Prefeitura divulga decisão que tira famílias da lista habitacional em caso de participação em invasões

A questão de falta de moradia em Três Lagoas é uma realidade, já que nos últimos quatro anos nenhum conjunto habitacional foi  entregue. Durante o final de semana da eleição do dia 15 de novembro famílias foram retiradas de um local ocupado e a prefeitura da cidade divulgou nesta segunda (30), a decisão publicada no Diário Oficial que desaprova as ocupações e deixa claro que as famílias envolvidas não terão o direito de receber casas populares.

Foi publicada no Diário Oficial da Associação dos Municípios de Mato Grosso do Sul – ASSOMASUL, edição nº 2735, na sexta-feira (27), a Lei 3.717, de 24 de novembro de 2020, aprovada pelo Legislativo e sancionada pelo Prefeito de Três Lagoas, Angelo Guerreiro.

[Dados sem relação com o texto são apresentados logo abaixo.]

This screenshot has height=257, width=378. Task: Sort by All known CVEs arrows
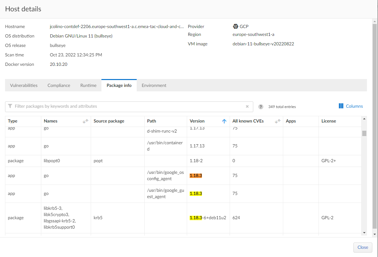[x=278, y=121]
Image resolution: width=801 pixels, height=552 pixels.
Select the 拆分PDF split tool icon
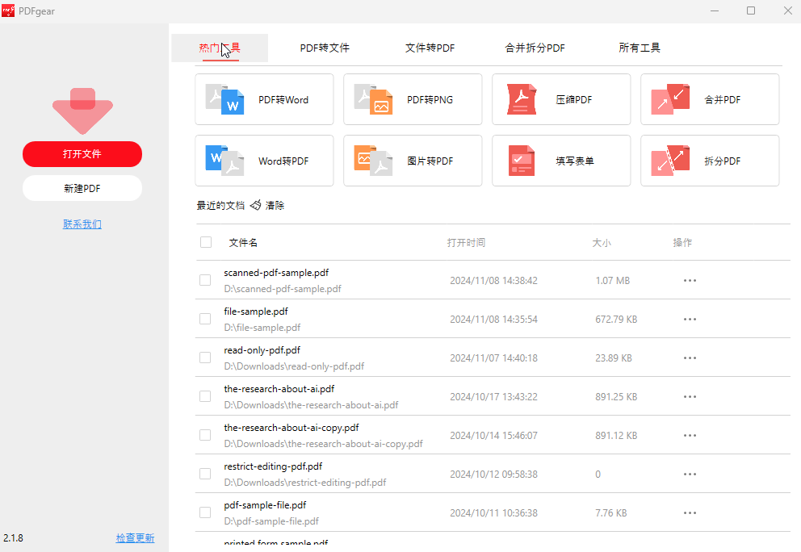tap(670, 161)
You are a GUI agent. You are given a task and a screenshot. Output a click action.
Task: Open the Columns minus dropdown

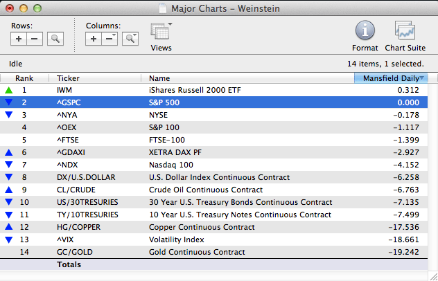[110, 39]
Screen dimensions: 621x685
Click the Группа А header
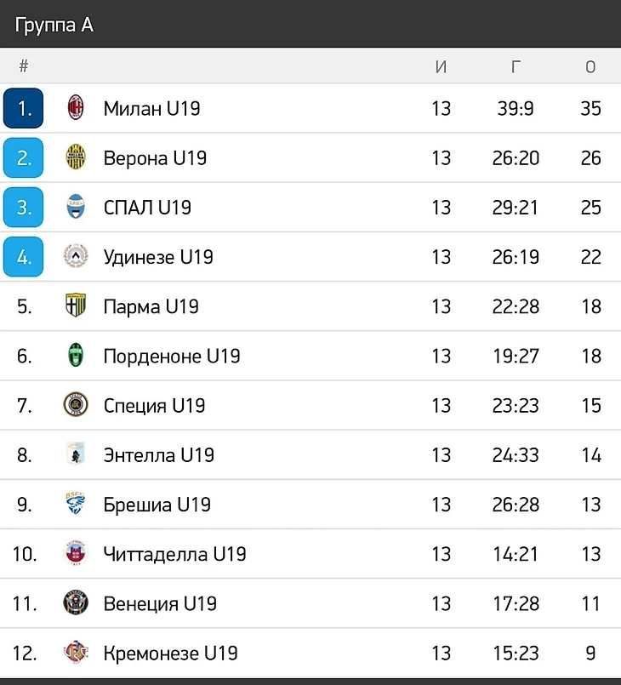[x=54, y=26]
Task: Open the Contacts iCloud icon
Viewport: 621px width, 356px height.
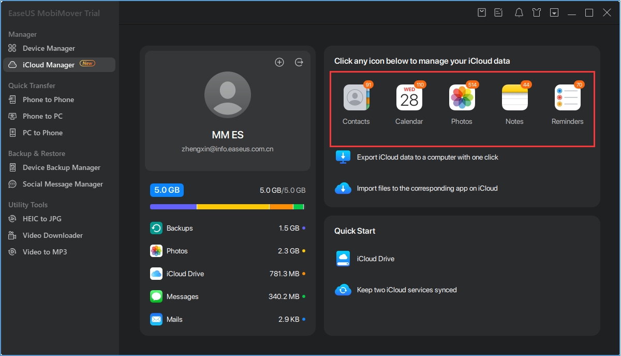Action: coord(356,98)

A referida Lei “dispõem sobre a suspensão de integrar cadastro de programa habitacional, nas hipóteses de invasão, turbação ou esbulho de áreas públicas municipais”.

Portanto, com base nesta Lei, “aqueles que praticarem ou estimularem qualquer ato de invasão, turbação ou esbulho de áreas públicas municipais, ficam suspensos de integrar cadastro de programas habitacionais pelo período de 48 (quarenta e oito) meses contado do ato”.
A Lei também se aplica aqueles que de qualquer forma opuserem resistência às medidas de reintegração de posse, conforme previsão no parágrafo único do artigo primeiro.
O artigo 2º desta Lei também alerta os já cadastrados em Programas Habitacionais a não participarem de invasões de áreas públicas, porque, “aos já cadastrados para participar de programas habitacionais que praticarem as condutas descritas no artigo 1º e seu parágrafo único, a suspensão incidirá na preferência de receber moradia”.